About this task:
In the response, the entries must appear exactly as supplied.
───── Supplied information
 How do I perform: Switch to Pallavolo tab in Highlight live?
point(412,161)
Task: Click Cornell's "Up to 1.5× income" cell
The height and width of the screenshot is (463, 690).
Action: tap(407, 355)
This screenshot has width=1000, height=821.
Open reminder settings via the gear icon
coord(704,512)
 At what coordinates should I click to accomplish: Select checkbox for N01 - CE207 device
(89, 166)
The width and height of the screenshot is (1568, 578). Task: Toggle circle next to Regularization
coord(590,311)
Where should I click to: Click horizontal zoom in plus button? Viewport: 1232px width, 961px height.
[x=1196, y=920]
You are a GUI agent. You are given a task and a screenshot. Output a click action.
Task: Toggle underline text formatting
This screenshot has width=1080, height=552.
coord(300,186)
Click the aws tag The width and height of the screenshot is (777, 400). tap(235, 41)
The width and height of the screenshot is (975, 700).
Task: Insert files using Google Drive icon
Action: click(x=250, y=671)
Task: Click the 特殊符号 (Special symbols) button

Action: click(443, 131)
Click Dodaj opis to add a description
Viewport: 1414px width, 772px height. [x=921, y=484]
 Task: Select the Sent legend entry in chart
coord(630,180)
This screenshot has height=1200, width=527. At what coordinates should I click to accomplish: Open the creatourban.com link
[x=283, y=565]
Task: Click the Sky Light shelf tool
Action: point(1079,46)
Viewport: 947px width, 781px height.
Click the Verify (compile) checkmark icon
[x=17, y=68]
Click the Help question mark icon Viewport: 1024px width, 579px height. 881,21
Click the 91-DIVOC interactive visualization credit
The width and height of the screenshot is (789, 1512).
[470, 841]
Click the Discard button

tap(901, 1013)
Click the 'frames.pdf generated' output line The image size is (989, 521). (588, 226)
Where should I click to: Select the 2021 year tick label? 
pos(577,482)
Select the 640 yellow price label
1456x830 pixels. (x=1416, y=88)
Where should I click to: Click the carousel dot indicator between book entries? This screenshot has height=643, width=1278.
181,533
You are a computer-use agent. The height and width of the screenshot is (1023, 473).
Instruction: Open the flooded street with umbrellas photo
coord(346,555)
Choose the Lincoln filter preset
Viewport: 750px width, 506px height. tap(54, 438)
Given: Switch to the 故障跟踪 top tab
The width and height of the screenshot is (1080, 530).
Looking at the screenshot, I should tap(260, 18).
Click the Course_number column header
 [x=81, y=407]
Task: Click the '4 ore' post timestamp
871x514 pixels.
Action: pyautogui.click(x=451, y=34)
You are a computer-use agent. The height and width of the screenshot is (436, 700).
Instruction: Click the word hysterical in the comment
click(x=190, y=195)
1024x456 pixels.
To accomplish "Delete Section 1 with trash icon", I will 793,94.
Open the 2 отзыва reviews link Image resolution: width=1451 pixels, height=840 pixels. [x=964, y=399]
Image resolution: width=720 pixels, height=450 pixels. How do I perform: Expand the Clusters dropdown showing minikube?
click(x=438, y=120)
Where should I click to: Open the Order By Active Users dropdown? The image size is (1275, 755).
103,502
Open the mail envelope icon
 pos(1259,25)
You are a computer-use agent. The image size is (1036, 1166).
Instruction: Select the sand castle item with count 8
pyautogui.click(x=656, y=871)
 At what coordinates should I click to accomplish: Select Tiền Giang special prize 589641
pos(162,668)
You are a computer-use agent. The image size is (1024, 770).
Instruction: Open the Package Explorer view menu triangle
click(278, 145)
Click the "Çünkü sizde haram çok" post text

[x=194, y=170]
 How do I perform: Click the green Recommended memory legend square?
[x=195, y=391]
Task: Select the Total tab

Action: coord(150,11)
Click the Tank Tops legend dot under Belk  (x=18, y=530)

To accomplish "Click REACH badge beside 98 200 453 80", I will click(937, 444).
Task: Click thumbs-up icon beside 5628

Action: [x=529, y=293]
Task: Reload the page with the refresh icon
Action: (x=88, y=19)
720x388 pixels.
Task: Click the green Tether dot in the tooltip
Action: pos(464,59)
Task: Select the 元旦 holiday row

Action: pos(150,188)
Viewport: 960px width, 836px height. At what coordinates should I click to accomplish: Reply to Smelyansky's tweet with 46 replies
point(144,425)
──────────
Answer to this task:
 How do I perform: Switch to Pallavolo tab in Highlight live?
point(412,161)
Task: Click Cornell's "Up to 1.5× income" cell
The height and width of the screenshot is (463, 690).
Action: tap(407, 355)
This screenshot has width=1000, height=821.
Open reminder settings via the gear icon
coord(704,512)
 At what coordinates should I click to accomplish: Select checkbox for N01 - CE207 device
(89, 166)
The width and height of the screenshot is (1568, 578). Task: Toggle circle next to Regularization
coord(590,311)
Where should I click to: Click horizontal zoom in plus button? Viewport: 1232px width, 961px height.
[x=1196, y=920]
You are a GUI agent. You are given a task and a screenshot. Output a click action.
Task: Toggle underline text formatting
This screenshot has width=1080, height=552.
coord(300,186)
Click the aws tag The width and height of the screenshot is (777, 400). tap(235, 41)
The width and height of the screenshot is (975, 700).
Task: Insert files using Google Drive icon
Action: click(x=250, y=671)
Task: Click the 特殊符号 (Special symbols) button

Action: click(443, 131)
Click Dodaj opis to add a description
Viewport: 1414px width, 772px height. [x=921, y=484]
 Task: Select the Sent legend entry in chart
coord(630,180)
This screenshot has height=1200, width=527. At what coordinates should I click to accomplish: Open the creatourban.com link
[x=283, y=565]
Task: Click the Sky Light shelf tool
Action: point(1079,46)
Viewport: 947px width, 781px height.
Click the Verify (compile) checkmark icon
[x=17, y=68]
Click the Help question mark icon Viewport: 1024px width, 579px height. 881,21
Click the 91-DIVOC interactive visualization credit
The width and height of the screenshot is (789, 1512).
[470, 841]
Click the Discard button

tap(901, 1013)
Click the 'frames.pdf generated' output line The image size is (989, 521). (588, 226)
Where should I click to: Select the 2021 year tick label? 
pos(577,482)
Select the 640 yellow price label
1456x830 pixels. (x=1416, y=88)
Where should I click to: Click the carousel dot indicator between book entries? This screenshot has height=643, width=1278.
181,533
You are a computer-use agent. The height and width of the screenshot is (1023, 473).
Instruction: Open the flooded street with umbrellas photo
coord(346,555)
Choose the Lincoln filter preset
Viewport: 750px width, 506px height. tap(54, 438)
Given: Switch to the 故障跟踪 top tab
The width and height of the screenshot is (1080, 530).
Looking at the screenshot, I should tap(260, 18).
Click the Course_number column header
 [x=81, y=407]
Task: Click the '4 ore' post timestamp
871x514 pixels.
Action: pyautogui.click(x=451, y=34)
You are a computer-use agent. The height and width of the screenshot is (436, 700).
Instruction: Click the word hysterical in the comment
click(x=190, y=195)
1024x456 pixels.
To accomplish "Delete Section 1 with trash icon", I will 793,94.
Open the 2 отзыва reviews link Image resolution: width=1451 pixels, height=840 pixels. [x=964, y=399]
Image resolution: width=720 pixels, height=450 pixels. How do I perform: Expand the Clusters dropdown showing minikube?
click(x=438, y=120)
Where should I click to: Open the Order By Active Users dropdown? The image size is (1275, 755).
103,502
Open the mail envelope icon
 pos(1259,25)
You are a computer-use agent. The image size is (1036, 1166).
Instruction: Select the sand castle item with count 8
pyautogui.click(x=656, y=871)
 At what coordinates should I click to accomplish: Select Tiền Giang special prize 589641
pos(162,668)
You are a computer-use agent. The image size is (1024, 770).
Instruction: Open the Package Explorer view menu triangle
click(278, 145)
Click the "Çünkü sizde haram çok" post text

[x=194, y=170]
 How do I perform: Click the green Recommended memory legend square?
[x=195, y=391]
Task: Select the Total tab

Action: coord(150,11)
Click the Tank Tops legend dot under Belk  (x=18, y=530)

To accomplish "Click REACH badge beside 98 200 453 80", I will click(937, 444).
Task: Click thumbs-up icon beside 5628

Action: [x=529, y=293]
Task: Reload the page with the refresh icon
Action: (x=88, y=19)
720x388 pixels.
Task: Click the green Tether dot in the tooltip
Action: pos(464,59)
Task: Select the 元旦 holiday row

Action: pos(150,188)
Viewport: 960px width, 836px height. At what coordinates should I click to accomplish: Reply to Smelyansky's tweet with 46 replies
point(144,425)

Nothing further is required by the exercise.